[Pixel coordinate grounding data]

=== Section Start ===

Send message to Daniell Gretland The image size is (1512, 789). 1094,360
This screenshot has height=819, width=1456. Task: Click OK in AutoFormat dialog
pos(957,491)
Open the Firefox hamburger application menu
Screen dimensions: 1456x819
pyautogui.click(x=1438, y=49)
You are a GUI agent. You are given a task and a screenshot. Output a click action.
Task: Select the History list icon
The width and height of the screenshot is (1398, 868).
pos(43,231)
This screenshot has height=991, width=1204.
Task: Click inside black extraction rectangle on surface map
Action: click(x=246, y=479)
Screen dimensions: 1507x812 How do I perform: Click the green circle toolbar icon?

=== Section End ===

* Directions for this task *
All of the entries above need to be set down again exactly.

* Answer space *
Send message to Daniell Gretland The image size is (1512, 789). 1094,360
This screenshot has height=819, width=1456. Task: Click OK in AutoFormat dialog
pos(957,491)
Open the Firefox hamburger application menu
Screen dimensions: 1456x819
pyautogui.click(x=1438, y=49)
You are a GUI agent. You are given a task and a screenshot. Output a click action.
Task: Select the History list icon
The width and height of the screenshot is (1398, 868).
pos(43,231)
This screenshot has height=991, width=1204.
Task: Click inside black extraction rectangle on surface map
Action: click(x=246, y=479)
Screen dimensions: 1507x812 How do I perform: Click the green circle toolbar icon?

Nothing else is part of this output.